Last week, there was some great discussion here at Coilhouse about spotting interesting people based on personal style cues. No one trusts a haircut anymore, so everyone’s searching for something more subtle and specific; as Mike Jennings writes in the comments, “for example, anyone wearing jewelry featuring taxidermy supplies is probably going to be someone with whom I can have more than a passing conversation.” In the corporate world, ties can say a lot. If I see a guy or gal wearing a tie like the Cyberoptix one above at a business meeting, I know what’s up. Come to think of it, these days strict power suits can say a lot.

More to the point, I’ve found that one quick, reliable way to figure out if someone is on the same wavelength is to figure out if they’re into squids, octopi and tentacles. I’ve yet to figure out why or how this litmus test works so well, but it does. If someone’s eyes light up when the word “tentacles” is mentioned, chances are they’re my kinda person. Does anyone else find that this is the case? If so, why this, out of all possible things? Maybe it’s because tentacles quickly recall so many different facets of What Made Us Weird; Lovecraft, Japanese culture, a love for all things “alien-looking.” And it’s not like I obsess over tentacles on a daily basis, they’re not my favorite thing in the world, but somehow they’re just so handy in identifying people, like some sort of secret code word we all agreed on in our sleep. Or is it just me? What is about those things?

* Yes, I know that octopi don’t really have tentacles but “arms.”

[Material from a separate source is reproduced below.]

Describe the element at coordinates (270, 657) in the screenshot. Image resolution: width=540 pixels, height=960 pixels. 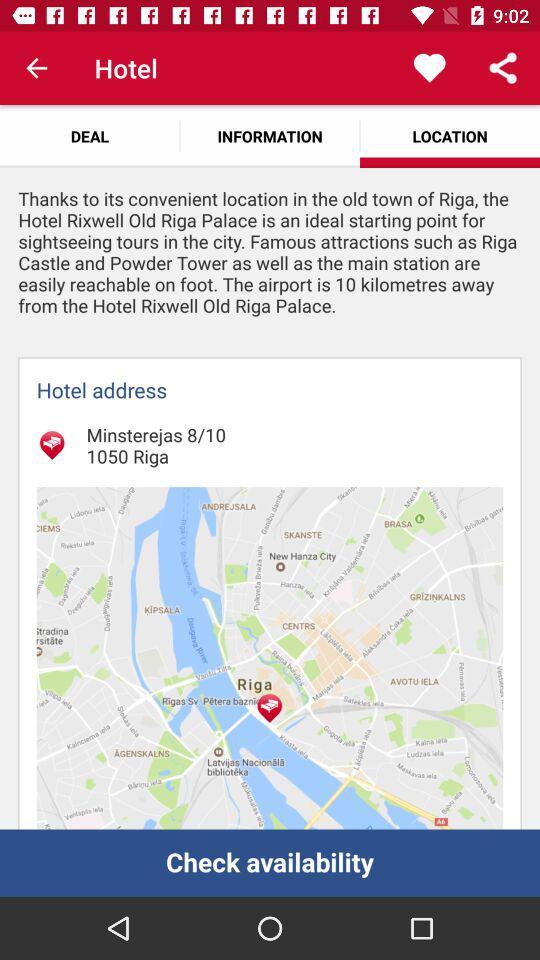
I see `map` at that location.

18 Responses to “Tentacle love. Why?”

  1. el Says:

    maybe it’s the marriage of other worldly and slightly creepy, yet graceful and beautiful, that draws us in. or perhaps, as you say, it recalls images and stories. or maybe it’s both. i’m just glad i’m not alone on this one.

    *i couldn’t pass up the opportunity to share the tentacle love,

    http://www.audrey-kawasaki.com/2007/galleries.php?g=1&p_id=18

  2. Sue bamford Says:

    It seems that even when my hair is blonde and I’m wearing a sensible suit I can’t seem to quite ‘pass’ in the mundane world, eventually something happens to out me as ‘weird’. My friend J (an accountant) has the same problem, and between us we now have a phrase to cover that look of horror on people’s faces that happens when they realise we’re a little odder than normal; we say ‘our tentacles must be showing’, as though one has peeled off the human face and revealed something altogether more squiddy underneath

  3. lucylle Says:

    As a tentacle lover (having a whole backpiece tentacle-themed is a bit of a giveaway) , I can only say I’m with you on that… but it’s also the case with many other animals that emphatize alien-looking or exotic aesthetics: moths and scarabs, for instance.

  4. Jim Says:

    Squid, octopi, and tentacles in general are distinctly inhuman. They’re so far outside normal human experience that a lot of people find them creepy to the extent that they’re uncomfortable even talking about squid. You have to figure that anybody who not only isn’t repulsed but is actually intrigued by that sort of, for lack of an actual word, otherness has to have something interesting going on in their brain.

  5. kris_ether Says:

    Yep.. there are certain signals.

    I can spot my kind pretty easily, often it won’t be just the clothes or the hair. It’ll be small things said in conversation about “what it was like to be a kid”. The moment anyone say “Games Workshop” I know I’m either dealing with one of the cool geeks or a boring nerd. Also anything pyramid, ancient Chinese history, mythology, “White Wolf” or an interest in uber science can point them out as possibly also having alternative agendas.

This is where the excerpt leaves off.